Among the lines of the records, find all that carry the word "menu" and copy them.

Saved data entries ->
-- Opening Marker --

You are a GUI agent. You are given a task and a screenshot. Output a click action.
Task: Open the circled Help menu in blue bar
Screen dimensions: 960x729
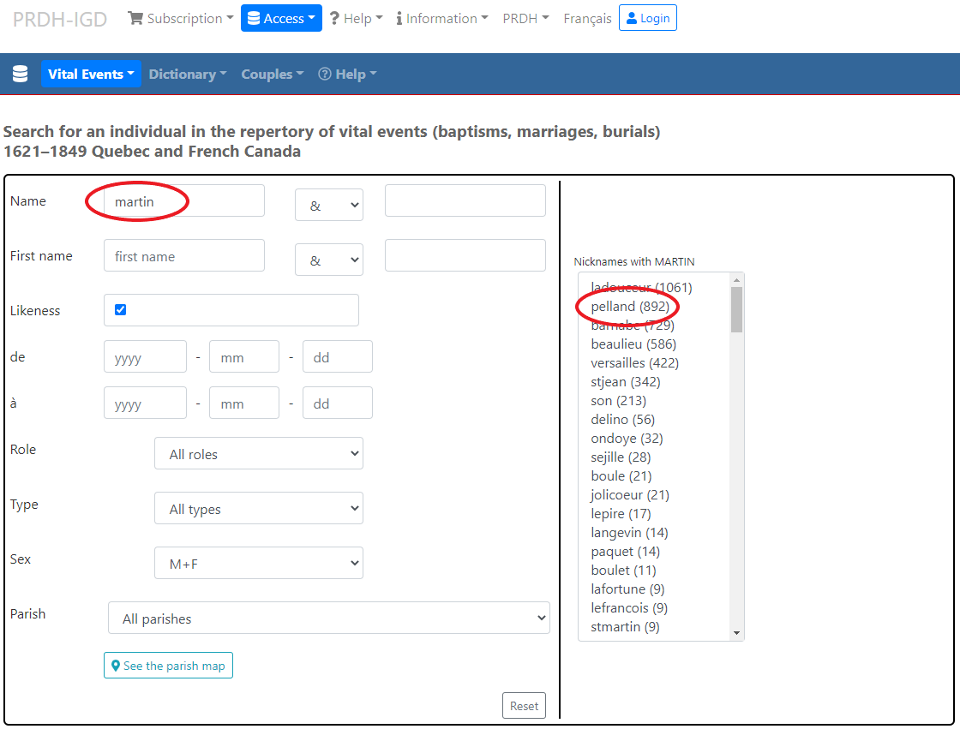point(347,74)
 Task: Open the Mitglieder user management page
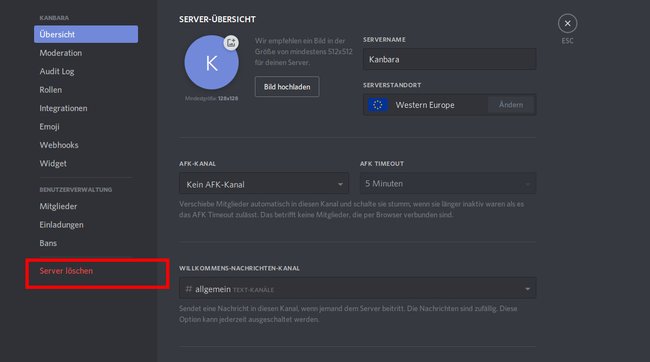point(58,206)
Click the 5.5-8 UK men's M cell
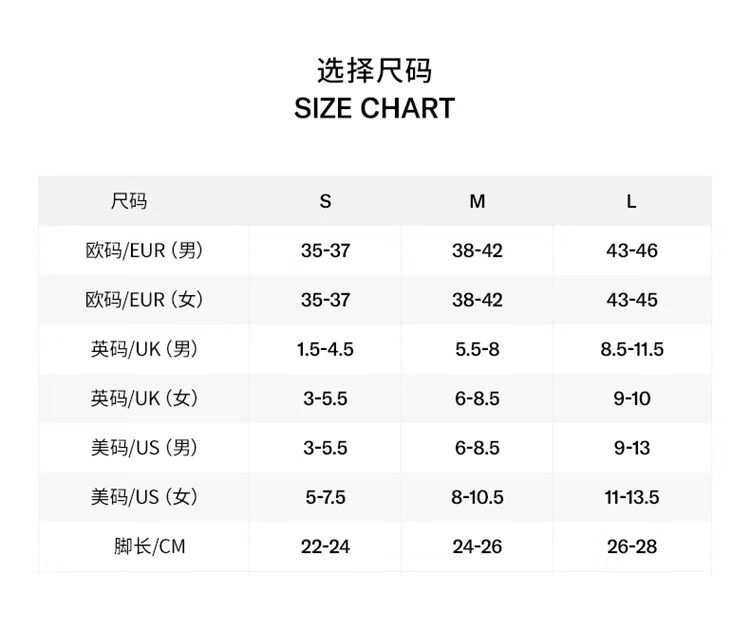This screenshot has height=629, width=750. 477,349
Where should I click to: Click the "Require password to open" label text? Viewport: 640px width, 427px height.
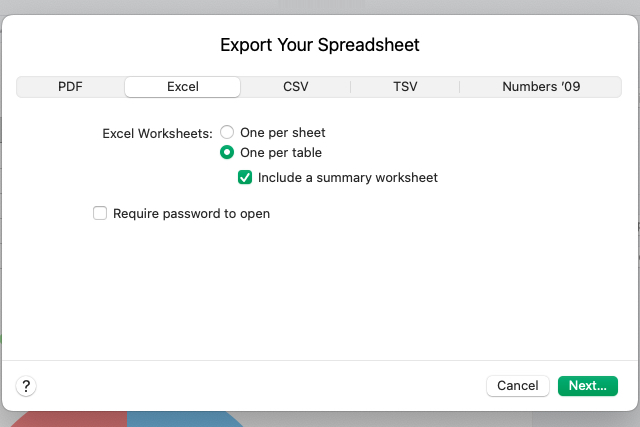[192, 213]
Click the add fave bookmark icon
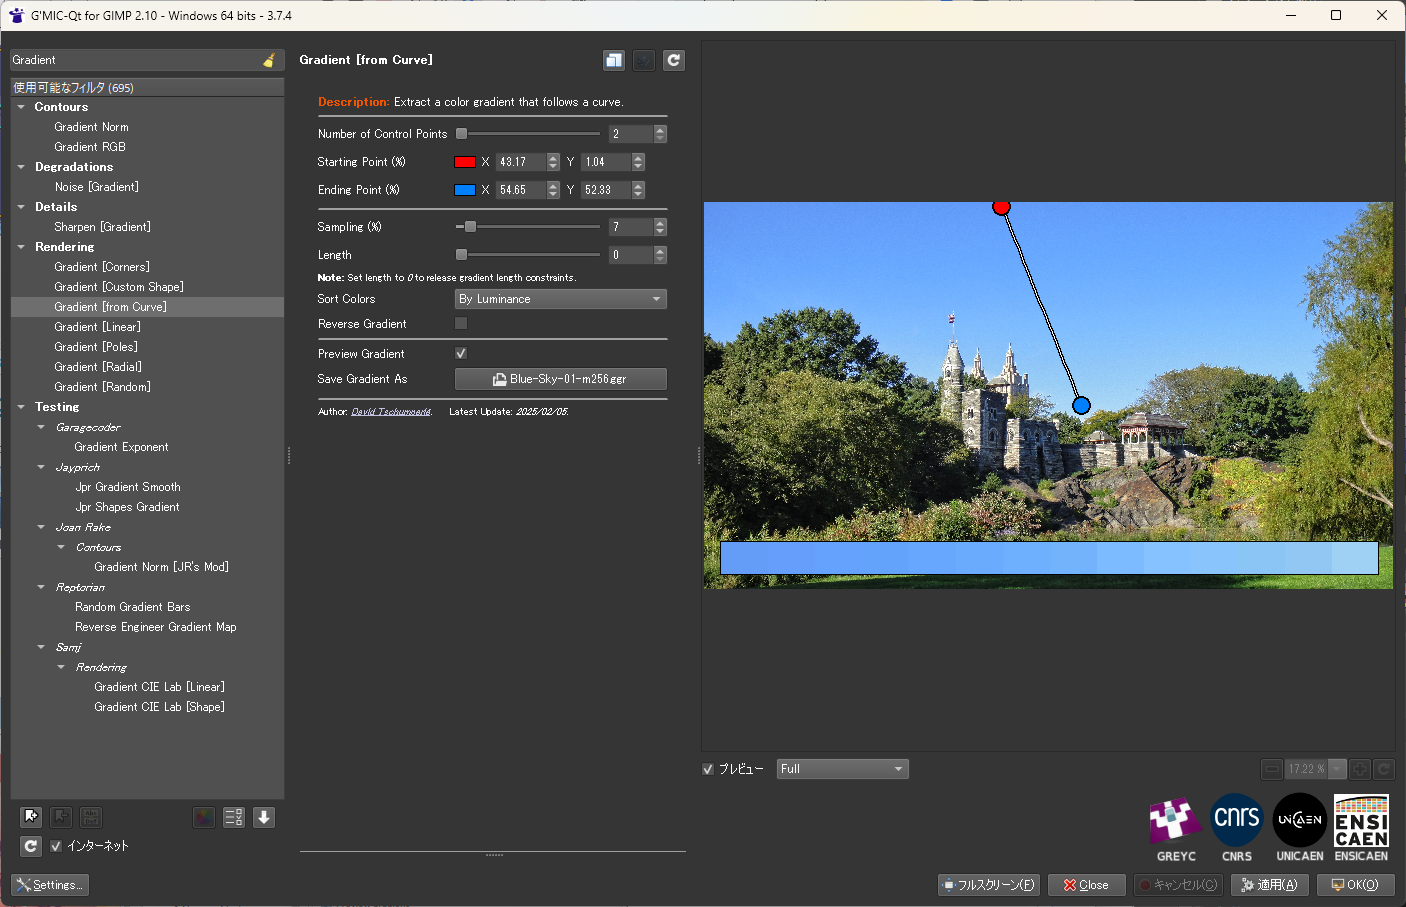 (31, 817)
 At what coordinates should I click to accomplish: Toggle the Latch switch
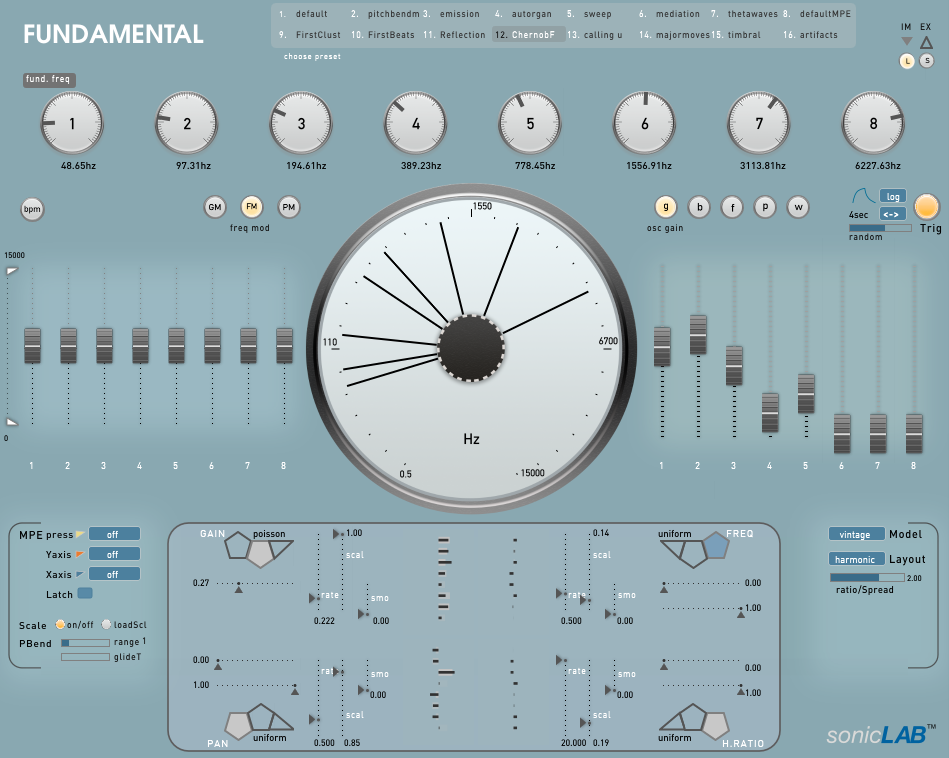85,594
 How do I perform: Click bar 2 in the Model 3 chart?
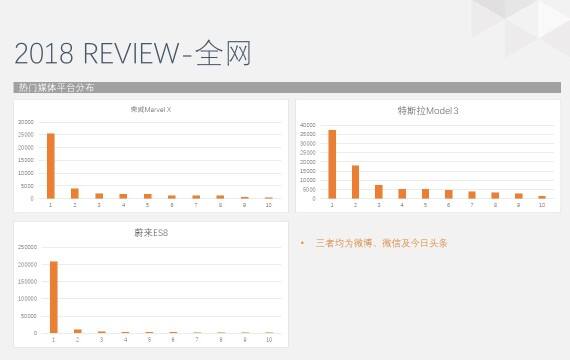[356, 182]
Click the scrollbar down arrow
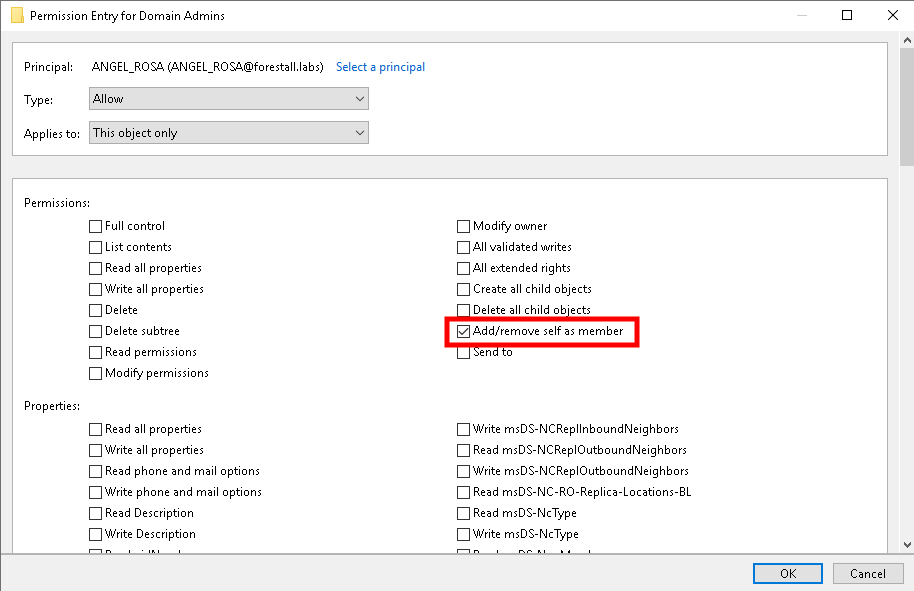This screenshot has height=591, width=914. (x=906, y=544)

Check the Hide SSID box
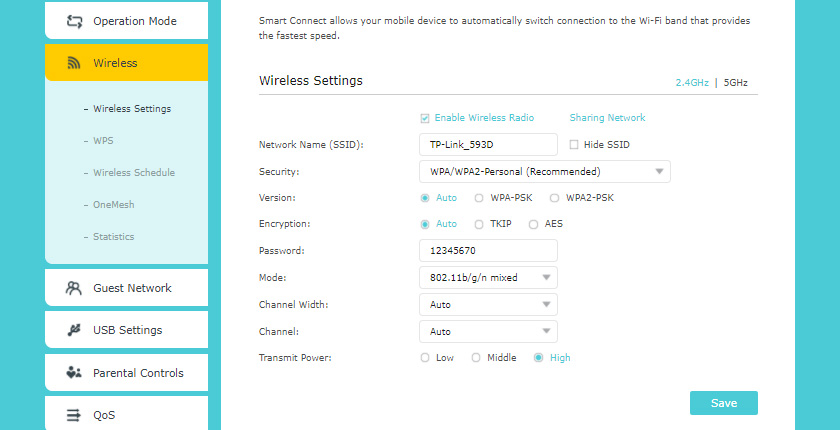coord(574,145)

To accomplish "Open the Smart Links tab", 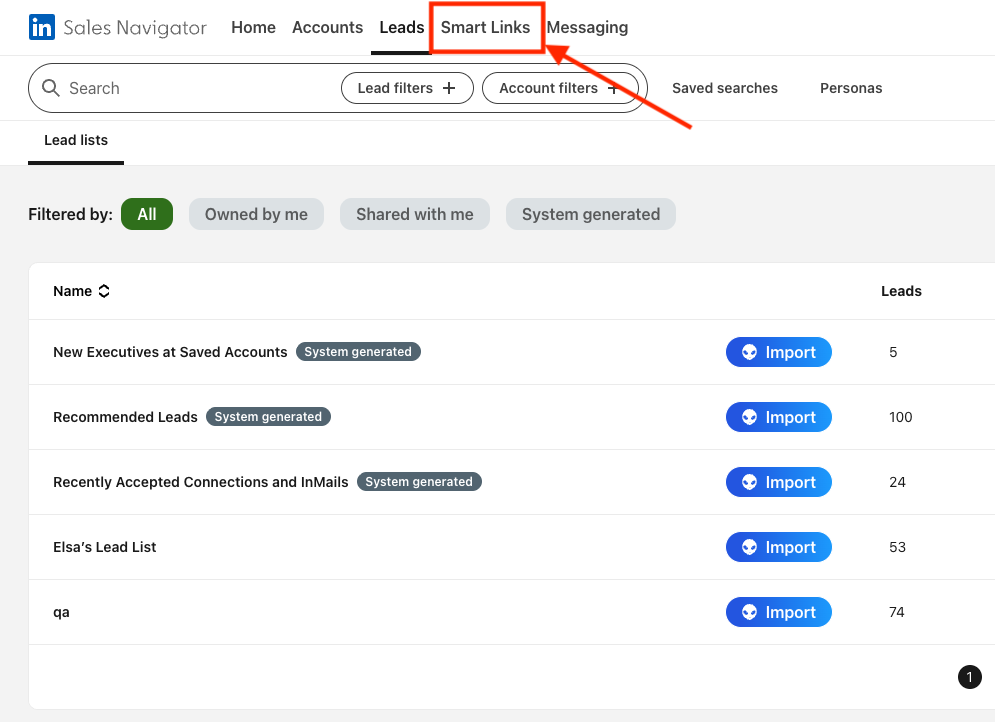I will (x=487, y=27).
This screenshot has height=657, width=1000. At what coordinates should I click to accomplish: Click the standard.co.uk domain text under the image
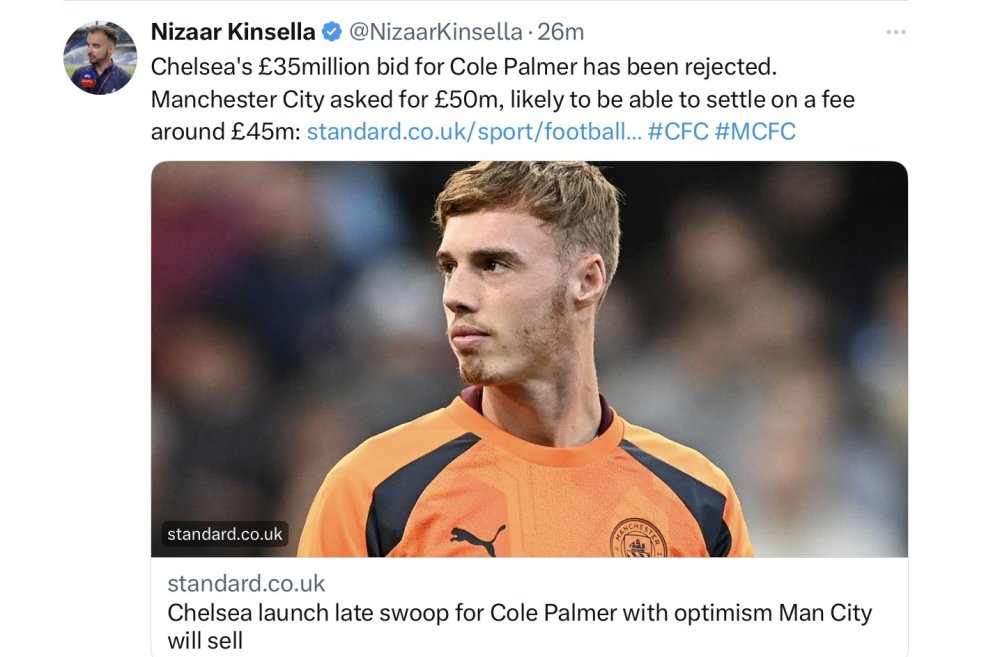246,584
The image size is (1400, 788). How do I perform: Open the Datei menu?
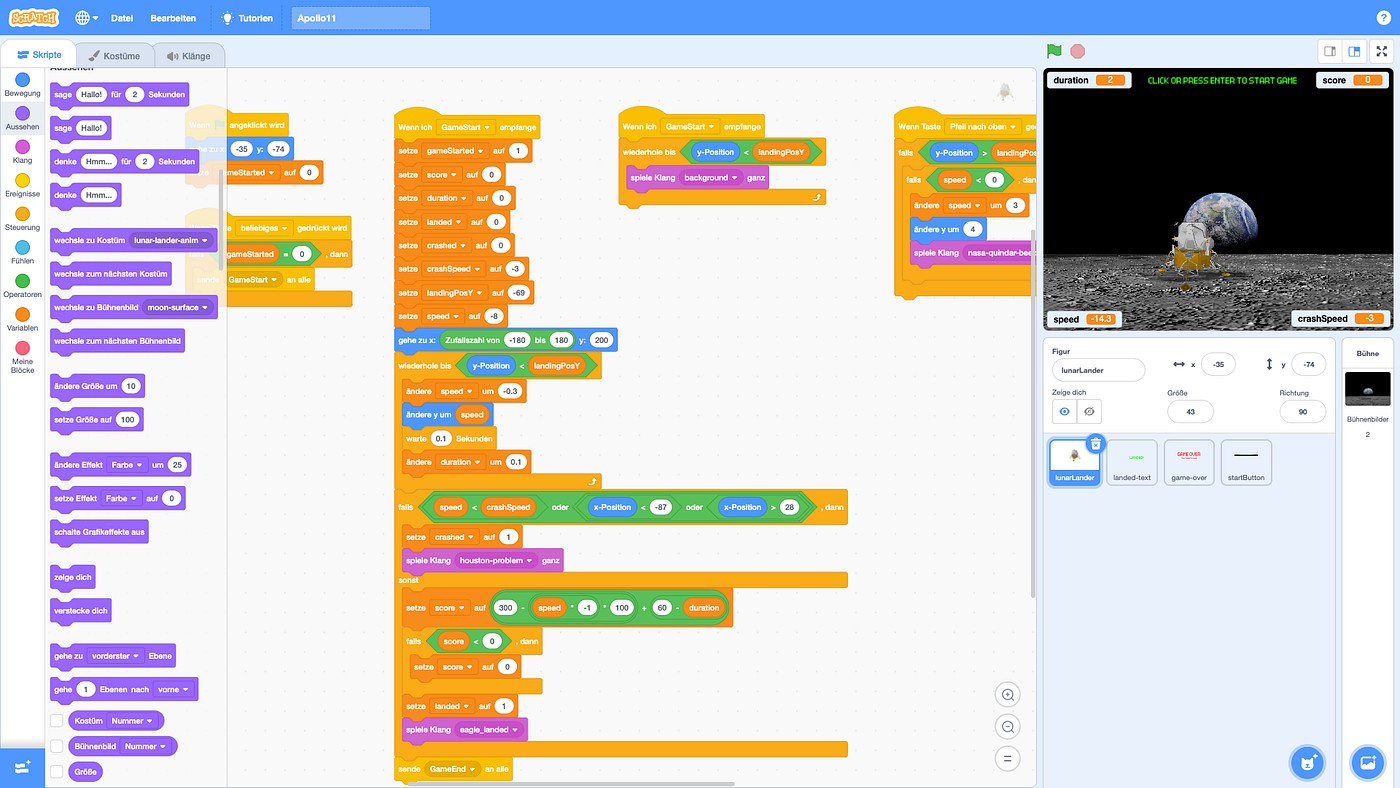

-- Closing Marker --

Task solution ->
Task: Open the circled Help menu in blue bar
The image size is (1400, 788). How do I perform: Open the Datei menu?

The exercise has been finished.